Right now, people have been asking me, “What's your next mountain? What are you going to climb?” I tell them photography because I want to learn that. And it's challenging to figure out how can I use a camera and adapt it to me. Sometimes I've had some embarrassing moments—I’m at such an amateur level right now, and just because I've gotten to meet some amazing photographers and videographers, I go and talk to them about this stuff, and I'm like an elementary school student right now with it.
But I know that I have to fail a lot, and maybe the first 10,000 pictures that I take are going to be basically useless, but the next 10,000 might be decent, and the next 10,000 after that might be pretty good. So the quicker I can go and take that first 10,000 that are just probably going to suck, the better I'm going to be, and quicker I'm going to get to the ones that are decent. I want to just maximize that time of like that early-stage failure, and that's not even really failure, but it's just like those little learning curves, the learning pain, and then eventually it will be pretty good.
One of the tougher periods in my life when I felt hopeless was around ten years old, when I started just having fears and doubts over what my future was going to look like; just not knowing if I'd ever be able to live on my own, if I'd ever be able to have a girlfriend someday, or a job or like any of those things. It was just a lot of fear and doubt.
And actually, I think a lot of what loosened the grip on that hopelessness was—I can look at two particular moments, and sports helped with that. It was making my first tackle in football, and it was winning my first wrestling match. In football, the guy who went to go and block me had no idea how to block me, and I had no idea how he was going to go and do it, so he just stood straight up, and I dove under his legs and tackled the quarterback.
First play, I got the sack. So I told my dad that night, “I think I'm done with youth football; I'm going straight to the NFL now!” And then in wrestling, I lost every single wrestling match for a year and a half, so I lost 35 matches in a row. I hated it.
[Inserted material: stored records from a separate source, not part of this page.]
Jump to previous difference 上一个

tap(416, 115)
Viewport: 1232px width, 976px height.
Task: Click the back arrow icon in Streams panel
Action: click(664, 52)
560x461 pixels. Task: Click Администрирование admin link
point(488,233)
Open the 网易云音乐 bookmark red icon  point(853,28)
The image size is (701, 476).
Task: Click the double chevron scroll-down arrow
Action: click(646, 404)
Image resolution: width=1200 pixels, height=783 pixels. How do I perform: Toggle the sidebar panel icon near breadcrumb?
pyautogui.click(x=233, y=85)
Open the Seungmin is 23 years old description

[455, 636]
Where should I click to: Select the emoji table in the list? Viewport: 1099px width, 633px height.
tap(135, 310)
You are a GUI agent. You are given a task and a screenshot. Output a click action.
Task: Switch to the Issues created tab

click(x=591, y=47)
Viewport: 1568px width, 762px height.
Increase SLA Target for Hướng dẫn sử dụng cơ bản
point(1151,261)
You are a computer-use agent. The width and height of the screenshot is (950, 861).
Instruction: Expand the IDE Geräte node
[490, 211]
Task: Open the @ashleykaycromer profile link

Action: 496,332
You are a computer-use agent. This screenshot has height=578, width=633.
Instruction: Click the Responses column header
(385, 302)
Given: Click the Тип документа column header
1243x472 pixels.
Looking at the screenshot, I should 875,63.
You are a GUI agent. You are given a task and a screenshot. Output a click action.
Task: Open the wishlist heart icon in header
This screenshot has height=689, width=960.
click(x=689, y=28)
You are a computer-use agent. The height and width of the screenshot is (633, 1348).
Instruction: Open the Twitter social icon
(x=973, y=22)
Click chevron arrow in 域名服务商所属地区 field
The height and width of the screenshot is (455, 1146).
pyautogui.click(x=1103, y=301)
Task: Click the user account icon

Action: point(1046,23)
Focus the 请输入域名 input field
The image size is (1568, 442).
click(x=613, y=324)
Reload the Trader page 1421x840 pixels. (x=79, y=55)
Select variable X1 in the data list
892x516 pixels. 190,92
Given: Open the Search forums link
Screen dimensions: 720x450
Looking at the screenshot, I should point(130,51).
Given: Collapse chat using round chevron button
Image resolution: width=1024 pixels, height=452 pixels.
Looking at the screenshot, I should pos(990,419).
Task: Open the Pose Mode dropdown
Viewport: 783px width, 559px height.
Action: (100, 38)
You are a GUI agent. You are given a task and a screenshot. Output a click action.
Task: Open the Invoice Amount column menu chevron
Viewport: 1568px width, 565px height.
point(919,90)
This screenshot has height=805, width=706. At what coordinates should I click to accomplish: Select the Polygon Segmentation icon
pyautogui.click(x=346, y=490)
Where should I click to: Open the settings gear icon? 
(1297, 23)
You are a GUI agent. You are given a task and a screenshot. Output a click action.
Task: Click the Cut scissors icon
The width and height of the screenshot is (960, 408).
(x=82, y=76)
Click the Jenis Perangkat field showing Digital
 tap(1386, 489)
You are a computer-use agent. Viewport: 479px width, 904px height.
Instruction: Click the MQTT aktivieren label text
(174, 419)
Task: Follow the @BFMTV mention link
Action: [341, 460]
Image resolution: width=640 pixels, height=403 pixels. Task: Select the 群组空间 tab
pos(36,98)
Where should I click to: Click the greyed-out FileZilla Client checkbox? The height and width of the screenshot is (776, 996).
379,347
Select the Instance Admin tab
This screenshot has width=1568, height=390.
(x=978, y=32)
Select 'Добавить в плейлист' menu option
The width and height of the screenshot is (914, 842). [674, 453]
My mom and dad were kind of dragging me out to wrestling practices, dragging me out to matches, and I wanted to go and give up; I wanted to quit. And even if you asked my dad if he thought that I would have ever won a match, he had been a wrestler, and he would have told you no.
But he continued to kind of push me to stick with it. Anyway, my dad said, "Everybody loses their first year in wrestling. Everybody loses every match their first year," he said, "but everybody wins at least one match their second season because you'll find somebody who it's their first season, so you'll beat them." And so I ended up winning my first match off of like a seventh grader—I'll never forget it, just the experience of it looking at my opponent, and I could see he was a first-year wrestler, and I thought, “That's my kid that I'm going after.”
And so we shook hands, and all of a sudden—I think when you have hope, you start looking for all the evidence as to why you're going to succeed. I think when you lack that hope, then you start looking for all the reasons as to why you're going to fail. And for this first match, I started seeing this kid, I'm like: “He's kind of scrawny, he's not warming up the right way,” and then we shook hands before the match, and I was like, “He’s got a weak handshake.”
My brain is scanning for all this confirmation bias, but like a positive form of it to go and see all the evidence as to why I'm going to go and beat him, and then all of a sudden I took him down, landed on top, and I was like, “Whoa, this is awesome! … And I have no idea what to do now.” My dad told me to let him up, and I ended up taking him down and let him up, took him down and let him up and won that first match by like a mercy rule technical.
And that moment in time certainly started to loosen the grip on some of the fear and doubt that I had about my future, of what life was going to go and look like for me as a quad-amputee in the future, and I would have had no idea that life could have turned out to be as amazing as it had.
But that's what I think a lot about now: What drives me is to go and reach those ten-year-olds who are currently lacking hope?